University of Minnesota
Archie Givens, Sr. Collection of African American Literature 

 

Recent Acquisitions for the Givens Collection

Donations from E. Ethelbert Miller


Amiri Baraka/E. Ethelbert Miller Correspondence
August Wilson Materials
Clarence Major/E. Ethelbert Miller Correspondence

Contemporary Titles

Dr. King's Refrigerator and Other Bedtime Stories by Charles Johnson
Like Trees, Walking by Ravi Howard
Right Side of the Wrong Bed by Frederick Smith
The Girl with the Golden Shoes by Colin Channer
Casanegra by Blair Underwood, Tananarive Due, and Stephen Barnes
Dear Chester, Dear John: Letters between Chester Himes and John A. Williams

August Wilson Collection

Collection of published plays, playbills, photographs and posters from the late Pulitzer Prize-winning playwright. Also included is an original manuscript of "Fences", signed by James Earl Jones.

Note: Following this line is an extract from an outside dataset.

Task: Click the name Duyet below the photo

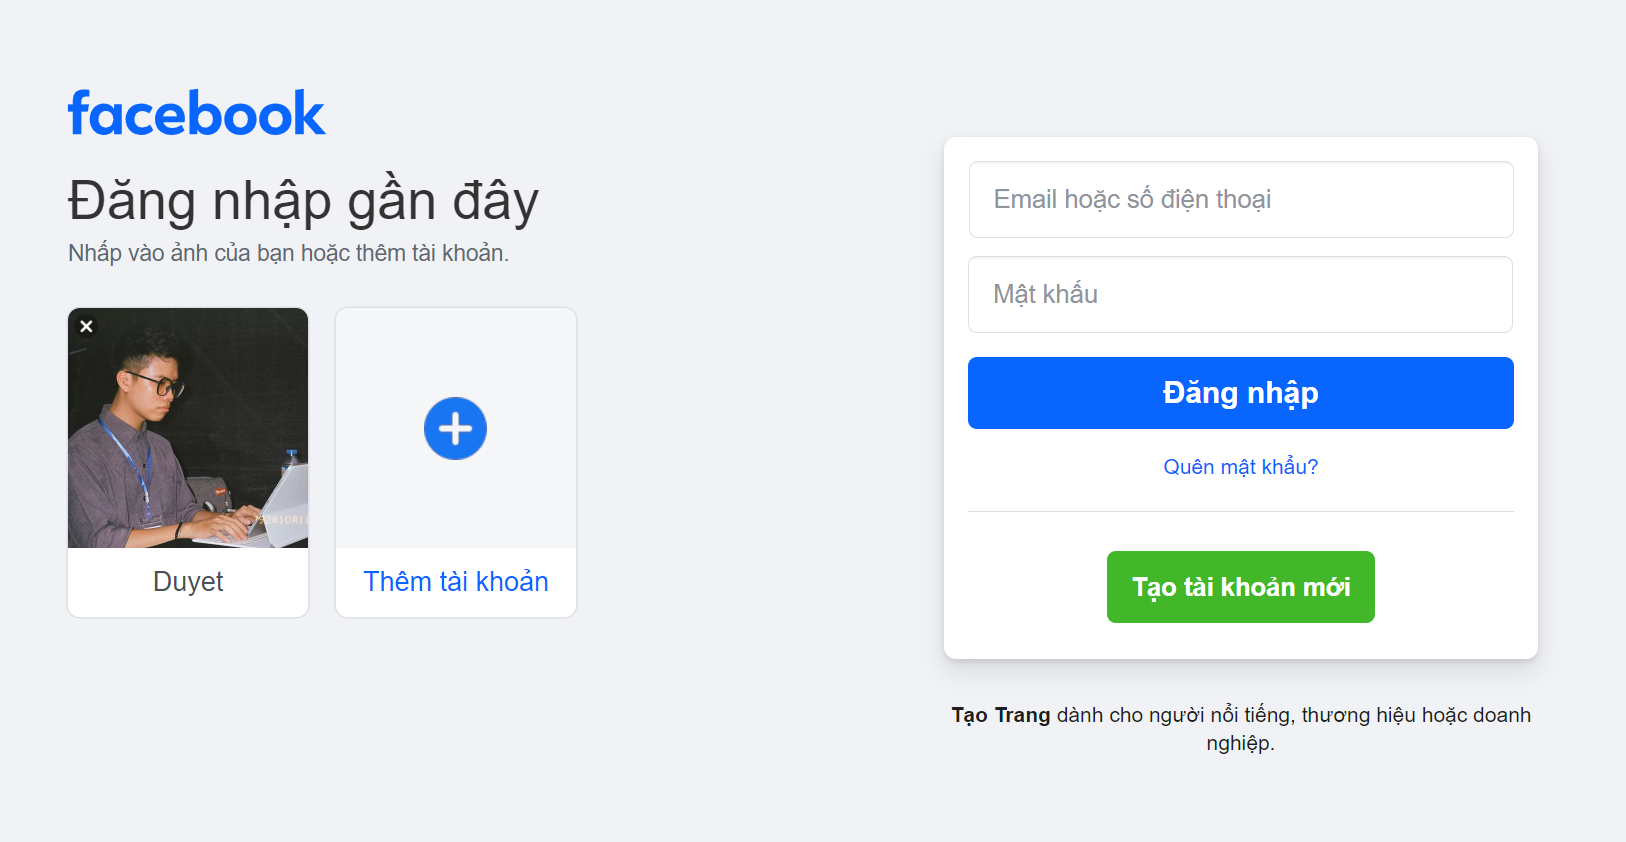Action: point(188,582)
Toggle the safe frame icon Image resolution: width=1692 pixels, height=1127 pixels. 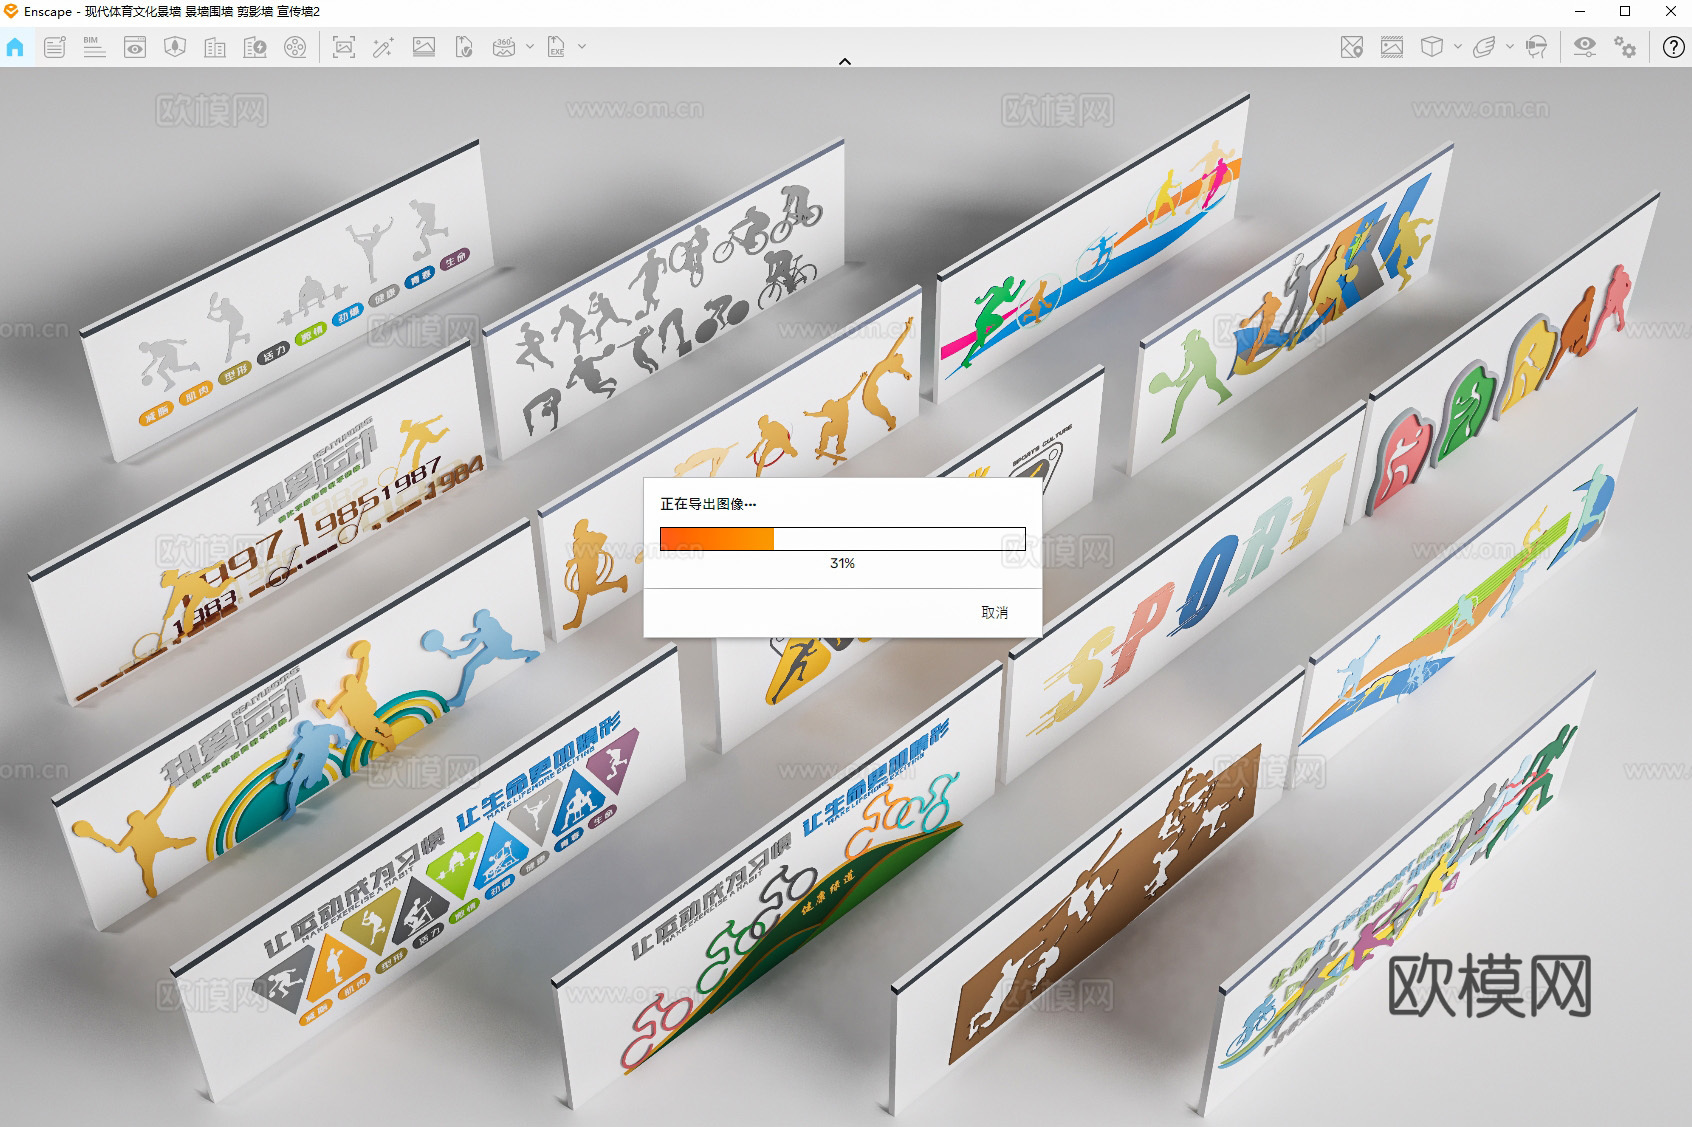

Archives of Penumbra Theatre

The Givens Collection has recently acquired the archives of The Penumbra Theatre Company.  The archive includes the historical documentation of the theatre and artistic materials such as photos, playbills, and posters.  Once the Penumbra archive is catalogued and processed, it will be available for research and study by the general public as well as University students, faculty and staff.



Charles Johnson/E. Ethelbert Miller Correspondence Collection

Charles Johnson is a writer, cartoonist, and educator.  He is a tenured professor of creative writing at the University of Washington in Seattle.  Johnson has published several novels, including Middle Passage, which won the National Book Award in 1990.  In 1998, he was named a MacArthur Foundation Fellow.  In 2003, Washington and Lee University established the Charles Johnson Society, which is devoted to studying his works.

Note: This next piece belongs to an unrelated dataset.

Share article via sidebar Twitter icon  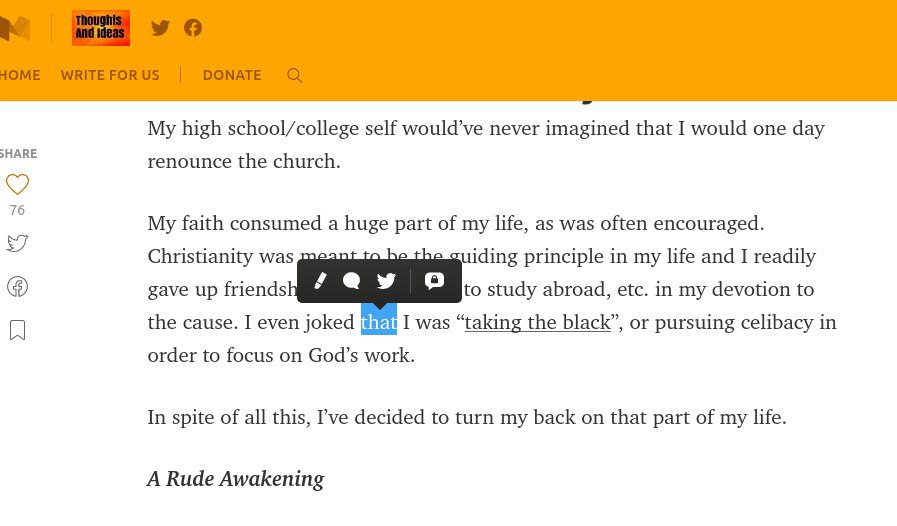17,243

E. Ethelbert Miller is a poet, essayist, editor and educator.  He has published poetry collections and has edited several anthologies.  Miller is a member of the PEN American Center, Associated Writing Program, Institute for Policy Studies, National Writers Union, Cultural Alliance of Greater Washington, Alliance of Greater Washington, Community Humanities Council of Washington, DC and is the director of African-American Resource Center at Howard University.


In addition to both being black authors, Johnson and Miller are connected through their shared religion, Buddhism. Their correspondence relates to their artistic and philosophical concerns.